One reader at least sees the ancient verities still enthroned, and will not subscribe to the fashionable concept of time as relative.

ATLANTA, GEORGIA
DEAR ATLANTIC, -
In the Atlantic for January, Mr. Irvin H. Myers presents your readers with an interesting Dialogue Regarding Time with our honorable old friends Socrates and Crito as the principal speakers. I wonder if this is intended to be a serious answer to the difficult question, What is Time? It seems to me that Crito should have pointed out considerable confusion in the arguments advanced by Socrates, evidently resulting from our fantastic time schedules on the earth.
No time can possibly be gained or lost by circumnavigating the globe, going either east or west. Take the extreme case of a traveler who leaves Greenwich at twelve noon and circumnavigates the globe with exactly the apparent speed of the sun, and finally returns to Greenwich from either east or west; he will be exactly twenty-four hours older than when he started, in spite of the fact that if he goes west with the sun it will be noon to him throughout the entire journey, and apparently he will not be a second older. The supposed gain or loss of a day in the Pacific is a quibble employed to accommodate our traffic to our quite arbitrary arrangements of time.
The argument presented amounts in a nutshell to this: There are many possible different measurements of time; a year on Neptune is 165 of our years, a year on Mercury only 0.25 of our year; therefore really there is no time.
Now, O Socrates, I see no reason to doubt the fundamental entities of Nature: Space, Matter, Energy, and Time. If all the phenomena in the infinite universe occur at one moment, instantly, as they must if time be not an external objective entity of Nature, then nothing would have been left to occur since an eternity past.
CRITO

Church and State.

SEAMAN’S CHURCH INSTITUTE
SAN FRANCISCO, CAL. DEAR ATLANTIC,-
Mr. Horwill, in his article in the January Atlantic on the English Prayer Book situation, speaks of the incompatible Catholic and Protestant elements having been held together in the Church of England these three hundred years solely by the artificial tie of the State establishment. ‘Break that, and these discordant elements will fly apart.’
The writer no doubt knows a good deal about the Church of England, but I would like to ask if he has not overlooked the fact that the same Church, commonly called the Episcopal, has existed ever since 1789 and held together precisely the same elements without any state connection whatever.
Very sincerely yours,
F. K. HOWARD, Chaplain

Can it possibly mean that there are quarters in America where the knife is still used for the purpose of the fork — and treasured accordingly?

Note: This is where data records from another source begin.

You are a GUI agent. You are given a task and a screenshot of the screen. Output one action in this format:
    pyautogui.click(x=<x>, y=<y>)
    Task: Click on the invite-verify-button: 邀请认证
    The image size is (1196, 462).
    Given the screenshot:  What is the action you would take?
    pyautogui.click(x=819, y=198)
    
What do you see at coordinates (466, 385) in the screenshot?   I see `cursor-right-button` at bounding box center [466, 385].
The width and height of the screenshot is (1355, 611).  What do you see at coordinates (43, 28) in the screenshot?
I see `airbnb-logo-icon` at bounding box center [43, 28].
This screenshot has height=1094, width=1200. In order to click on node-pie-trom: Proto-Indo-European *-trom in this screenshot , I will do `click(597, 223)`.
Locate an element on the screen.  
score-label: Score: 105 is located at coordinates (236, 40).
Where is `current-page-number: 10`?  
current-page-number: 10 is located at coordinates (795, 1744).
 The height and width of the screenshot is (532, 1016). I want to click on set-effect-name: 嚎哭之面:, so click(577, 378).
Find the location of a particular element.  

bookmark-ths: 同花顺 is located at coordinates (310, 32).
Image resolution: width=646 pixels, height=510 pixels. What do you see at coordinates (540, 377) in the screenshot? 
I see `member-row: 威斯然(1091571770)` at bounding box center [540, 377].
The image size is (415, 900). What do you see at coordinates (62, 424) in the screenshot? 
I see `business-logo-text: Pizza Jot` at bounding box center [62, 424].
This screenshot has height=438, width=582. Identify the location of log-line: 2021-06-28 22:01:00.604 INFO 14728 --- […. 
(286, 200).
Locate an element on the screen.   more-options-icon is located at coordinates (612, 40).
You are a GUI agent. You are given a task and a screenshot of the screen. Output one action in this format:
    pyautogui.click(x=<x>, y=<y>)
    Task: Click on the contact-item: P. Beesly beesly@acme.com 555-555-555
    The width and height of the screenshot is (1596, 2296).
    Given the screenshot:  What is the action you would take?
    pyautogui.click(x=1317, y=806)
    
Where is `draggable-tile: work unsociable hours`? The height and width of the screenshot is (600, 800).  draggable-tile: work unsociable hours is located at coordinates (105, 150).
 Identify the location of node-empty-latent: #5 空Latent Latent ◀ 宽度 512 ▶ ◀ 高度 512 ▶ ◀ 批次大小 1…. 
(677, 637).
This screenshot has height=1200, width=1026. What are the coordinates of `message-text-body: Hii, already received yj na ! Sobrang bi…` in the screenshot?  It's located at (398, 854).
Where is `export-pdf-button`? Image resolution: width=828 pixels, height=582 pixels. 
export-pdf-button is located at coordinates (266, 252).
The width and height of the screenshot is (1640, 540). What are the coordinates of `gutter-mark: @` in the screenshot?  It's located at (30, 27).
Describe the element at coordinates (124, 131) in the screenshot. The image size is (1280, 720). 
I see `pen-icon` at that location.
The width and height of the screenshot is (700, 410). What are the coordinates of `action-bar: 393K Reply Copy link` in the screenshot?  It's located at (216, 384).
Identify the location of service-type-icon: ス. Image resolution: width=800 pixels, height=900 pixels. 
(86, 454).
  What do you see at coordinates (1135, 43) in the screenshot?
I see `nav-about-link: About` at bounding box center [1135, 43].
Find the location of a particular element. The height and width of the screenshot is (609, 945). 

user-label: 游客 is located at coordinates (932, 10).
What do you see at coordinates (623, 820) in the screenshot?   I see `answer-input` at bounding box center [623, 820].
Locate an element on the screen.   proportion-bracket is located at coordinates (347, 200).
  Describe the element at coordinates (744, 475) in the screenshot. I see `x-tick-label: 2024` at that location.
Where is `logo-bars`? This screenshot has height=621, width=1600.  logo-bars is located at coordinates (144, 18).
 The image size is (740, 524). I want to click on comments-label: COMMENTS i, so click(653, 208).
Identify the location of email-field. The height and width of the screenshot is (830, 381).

INDIANAPOLIS, INDIANA DEAR ATLANTIC, - At Christmas time (1928) the Community Fund of my city distributed 1006 pieces of silverware found at the city’s garbage-disposal plant during recent months.
An itemized count of these mementos of culinary carelessness revealed 519 teaspoons, 192 dessert spoons, 90 tablespoons, 12 iced-tea spoons, 9 baby spoons, 8 bouillon spoons, 164 forks, and only 6 knives. Six knives out of 1006 pieces! A puzzling proportion!
My wife and I have asked many friends to guess at the solution, but none has given what we consider to be a satisfactory answer. Perhaps other Atlantic readers can offer the correct solution.
Sincerely,
M. H.

Alas! What boots it with uncessant care . . .

JACKSONVILLE, FLORIDA DEAR ATLANTIC:- I have long admired your articles published in your book, the Atlantic Monthly. Wanting to know if you would publish my poems, and through all circumbstances it would be appreciated.
I will send you regualy evry month the poems through which I make. My age is 11. Please let me know how did the question determinate.